[start SELECTED EXTRACT]

Checking a zone to see whether it has the memory to satisfy a given request can be more work than one might expect. Except for the highest-priority requests, a given zone shouldn't be drawn below specific low "watermarks," and comparing a zone's available memory against a watermark can require a significant calculation. If the "zone reclaim" feature is enabled, checking a nearly-empty zone can cause the memory-management subsystem to try to reclaim memory in that zone. For these reasons and more, the "zonelist cache" was added to the 2.6.20 kernel in 2006. This cache simply tries to remember which zones have been found to be full in the recent past, allowing allocation requests to avoid checking full zones.
The case for the zonelist cache has been weakening for some time, and Mel's patch set weakens it further by making the watermark checks cheaper. Zone reclaim has been fingered as a performance problem for a number of workloads (including PostgreSQL server workloads) and is now disabled by default. But the biggest problem seems to be that, if a zone is unable to satisfy a high-order allocation, it will be marked as "full" even if single pages abound there. Subsequent single-page allocations will then avoid the zone, even though that zone is entirely capable of satisfying those allocations. That can cause allocations to be needlessly performed on remote NUMA nodes, worsening performance.
Mel notes that this problem "could be addressed with additional
complexity but as the benefit of zlc [the zonelist cache] is questionable,
it is better to
remove it
". This part of the patch series removes nearly 300 lines
of complex memory-management code and improves some benchmarks in the
process. The fact that zones are always checked has some other effects;
the most notable is apparently that more direct reclaim work
(attempts to reclaim memory by the process performing an allocation)
results from checking zones that would have previously been skipped.
The atomic high-order reserve
Within a zone, memory is grouped into "page blocks," each of which can be marked with a "migration type" describing how the block should be allocated. In current kernels, one of those types is MIGRATE_RESERVE; it marks memory that simply will not be allocated at all unless the alternative is to fail an allocation request entirely. Since a physically contiguous range of blocks is so marked, the effect of this policy is to maintain a minimum number of high-order pages in the system. That, in turn, means that high-order requests (within reason) can be satisfied even when memory is generally fragmented.
Mel added the migration reserve during the 2.6.24 development cycle in 2007. The reserve improved the situation at the time but, in the end, it relied on an accidental property of the minimum watermark implemented in the page allocator many years before. The reserve does not actively keep high-order pages around; it simply steers requests away from a specific range of memory unless there is no alternative, in the hope that said range will remain contiguous. The reserve also predates the current memory-management code, which does a far better job of avoiding fragmentation and performing compaction when fragmentation does occur. Mel's current patch set implements the conclusion that this reserve has done its time and removes it.

[end SELECTED EXTRACT]
[start COLLECTED DATA]

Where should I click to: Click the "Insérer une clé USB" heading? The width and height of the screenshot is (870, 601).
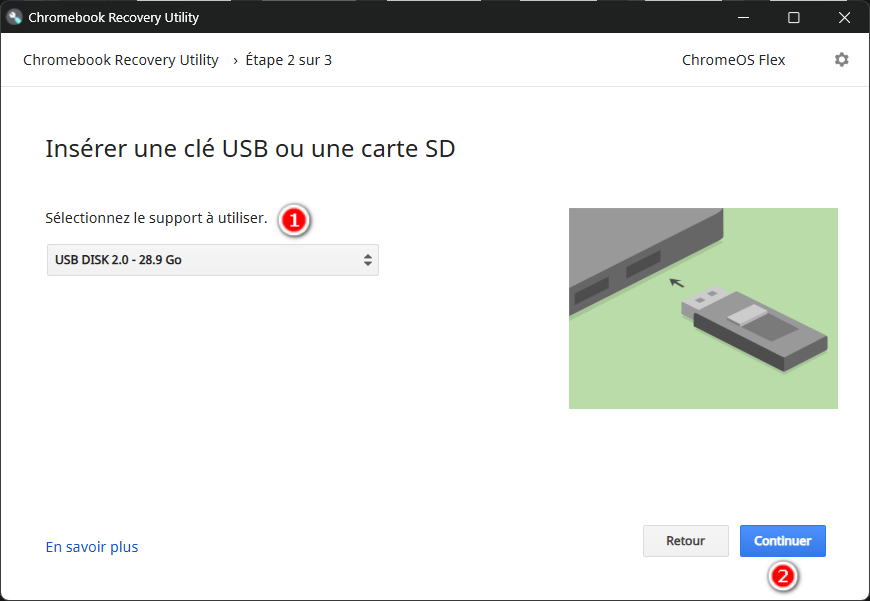250,150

[end COLLECTED DATA]

**TO DO**
**a)** Can you condense the paragraph of the memory-management extract that begins "Within a zone, memory is grouped" into a short list that keeps its main facts?
**b)** Would you reproduce the memory-management extract between "Checking a zone" and "checking full zones.", inclusive?
**c)** Could you carry on the memory-management extract from the point where it stops?

**SET OF ANSWERS**
**a)**
- Memory in a zone is grouped into "page blocks," each marked with a "migration type" that describes how the block should be allocated.
- Current kernels include the MIGRATE_RESERVE type. Memory with this type is allocated only if the alternative is to fail an allocation request entirely.
- A physically contiguous range of blocks carries this mark, so the system keeps a minimum number of high-order pages.
- As a result, high-order requests (within reason) can be satisfied even when memory is generally fragmented.

**b)**
Checking a zone to see whether it has the memory to satisfy a given request can be more work than one might expect. Except for the highest-priority requests, a given zone shouldn't be drawn below specific low "watermarks," and comparing a zone's available memory against a watermark can require a significant calculation. If the "zone reclaim" feature is enabled, checking a nearly-empty zone can cause the memory-management subsystem to try to reclaim memory in that zone. For these reasons and more, the "zonelist cache" was added to the 2.6.20 kernel in 2006. This cache simply tries to remember which zones have been found to be full in the recent past, allowing allocation requests to avoid checking full zones.

**c)**
There is still value in reserving blocks of memory for high-order allocations, though; fragmentation is still a concern in current kernels. So another part of Mel's patch set creates a new MIGRATE_HIGHATOMIC reserve that serves this purpose, but in a different way. Initially, this reserve contains no page blocks at all. If a high-order allocation cannot be satisfied without breaking up a previously whole page block, that block will be marked as being part of the high-order atomic reserve; thereafter, only higher-order allocations (and only high-priority ones at that) can be satisfied from that page block.
The kernel will limit the size of this reserve to about 1% of memory, so it cannot grow overly large. Page blocks remain in this reserve until memory pressure reaches a point where a single-page allocation is about to fail; at this point, the kernel will take a page block out of the reserve to be able to satisfy that request. The end result is a high-order page reserve that is more flexible, growing or shrinking in response to the demands of the current workload. Since the demand for high-order pages can vary significantly from one system (and one workload) to the next, it makes sense to tune the reserve to what is actually running; the result should be more flexible allocations and higher-reliability access to high-order pages.
Lest kernel developers think that they can be more relaxed about high-order
allocations in the future, though, Mel notes that, as a result of the
limited size of the reserve, "callers that speculatively abuse atomic
allocations for long-lived high-order allocations to access the reserve
will quickly fail
". He gives no indication of just who he thinks
those callers are, though. There is one other potential pitfall with this
reserve that bears keeping in mind: since the first page block
doesn't enter the reserve until a high-order allocation is made, the
reserve may remain empty until the system has been running for a long
time. By that point, memory may be so fragmented that the reserve can no
longer be populated. Should such situations arise in real-world use, they
could be addressed by proactively putting a minimum amount of memory into
the reserve at boot time.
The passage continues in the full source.